[Rows of pointing data]
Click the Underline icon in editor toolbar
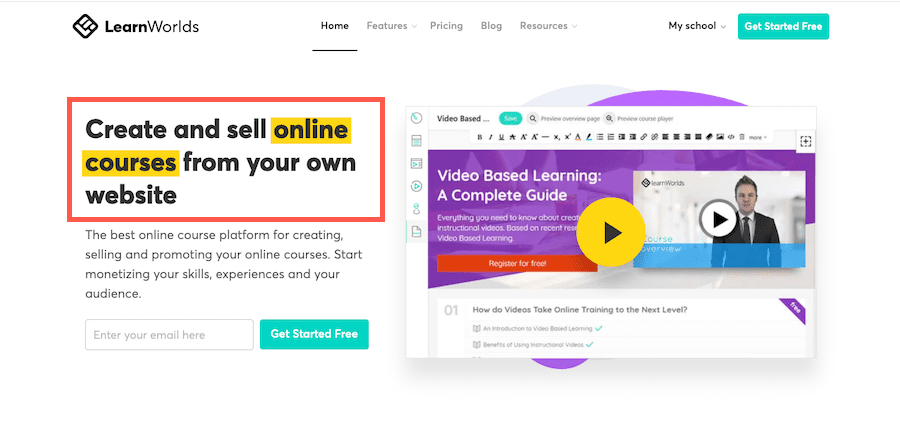Image resolution: width=900 pixels, height=424 pixels. (x=501, y=137)
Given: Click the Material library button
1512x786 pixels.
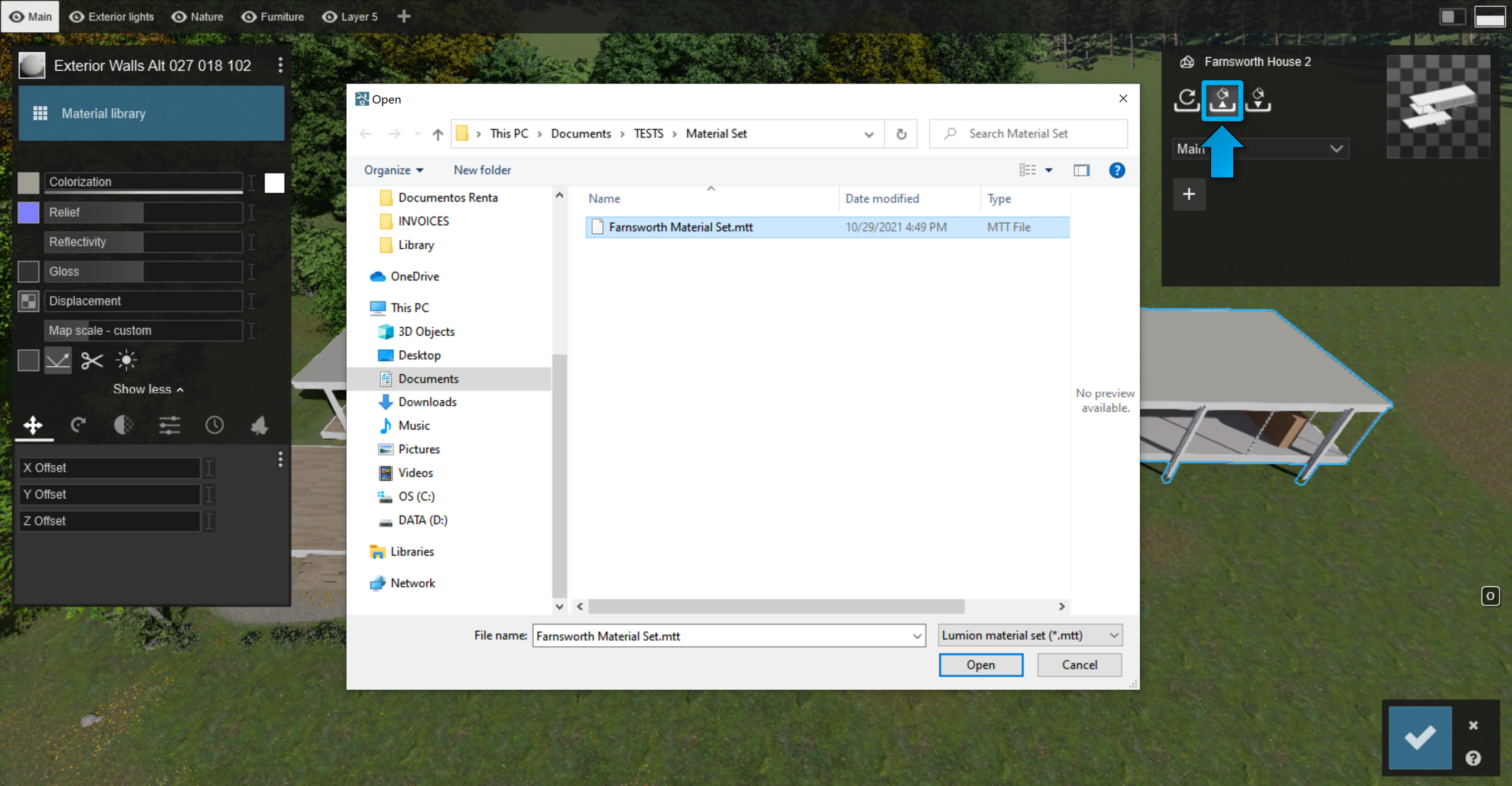Looking at the screenshot, I should (151, 114).
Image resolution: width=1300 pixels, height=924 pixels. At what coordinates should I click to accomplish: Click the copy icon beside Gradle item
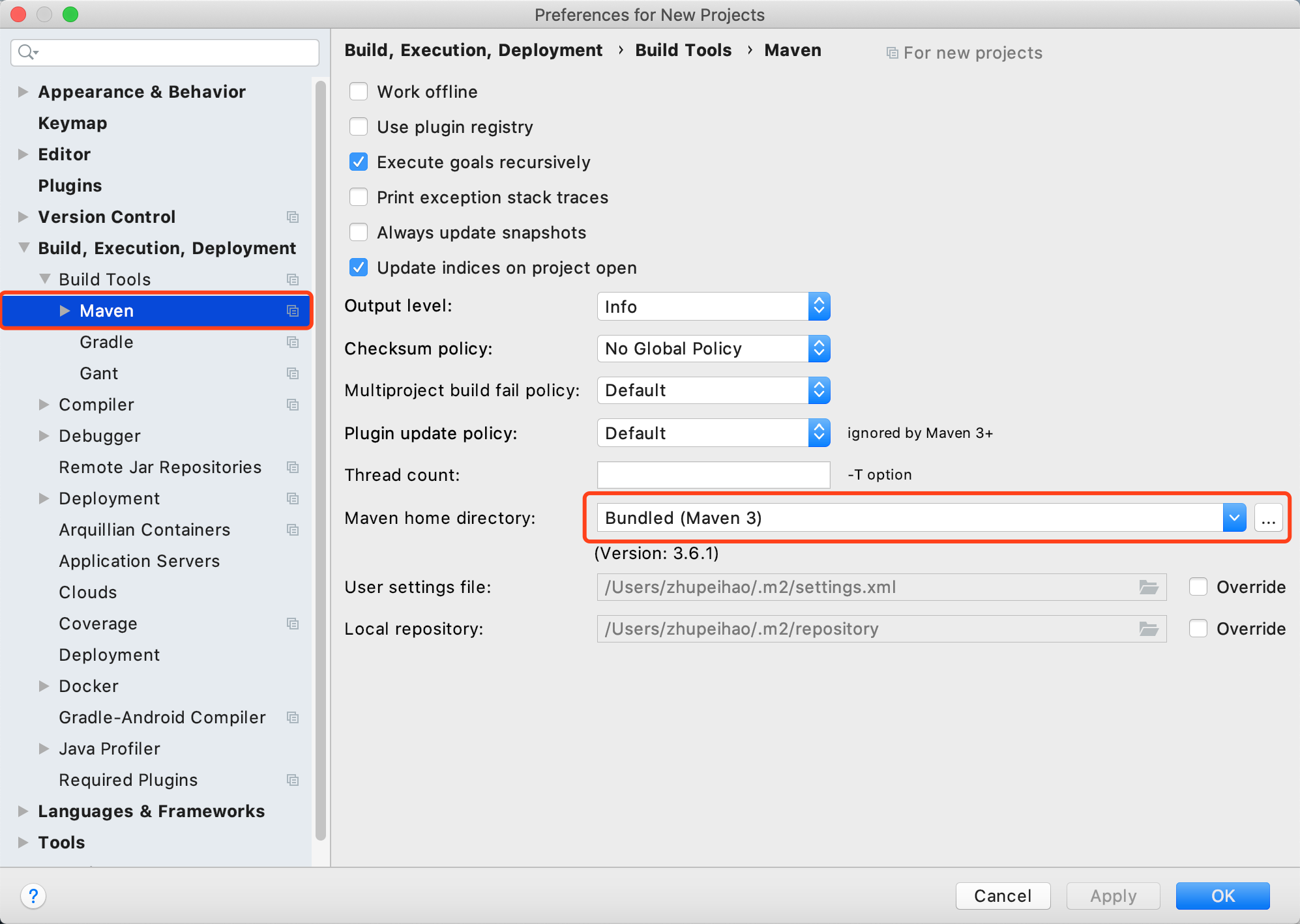[x=293, y=342]
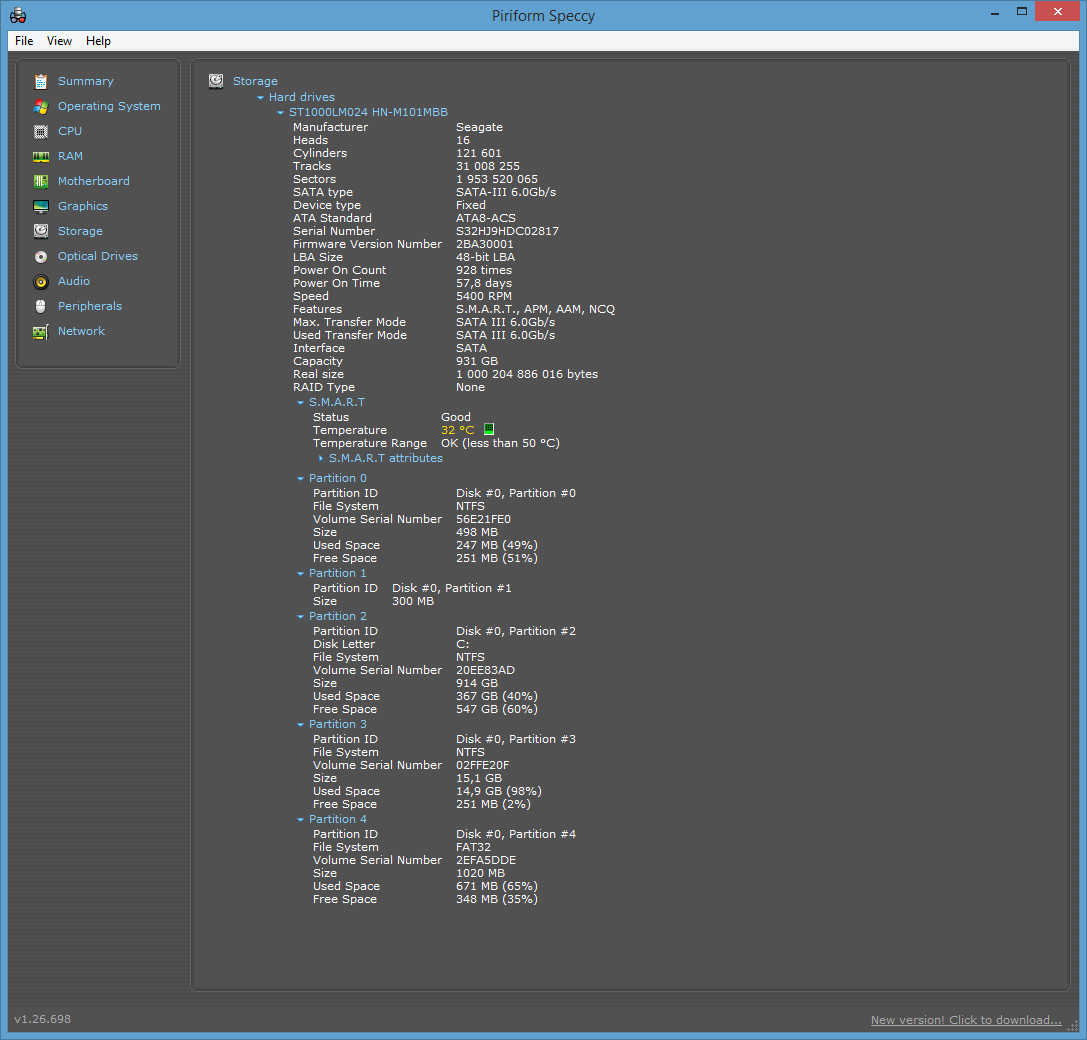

### TASK GOAL
Rewrite all of the records with every "icon" switched to "symbol" and nothing else changed. Leave the pictures out.

### REPLY
Click the Underline symbol in editor toolbar
Image resolution: width=900 pixels, height=424 pixels. (x=501, y=137)
Given: Click the Material library button
1512x786 pixels.
Looking at the screenshot, I should (151, 114).
Image resolution: width=1300 pixels, height=924 pixels. At what coordinates should I click to accomplish: Click the copy symbol beside Gradle item
[x=293, y=342]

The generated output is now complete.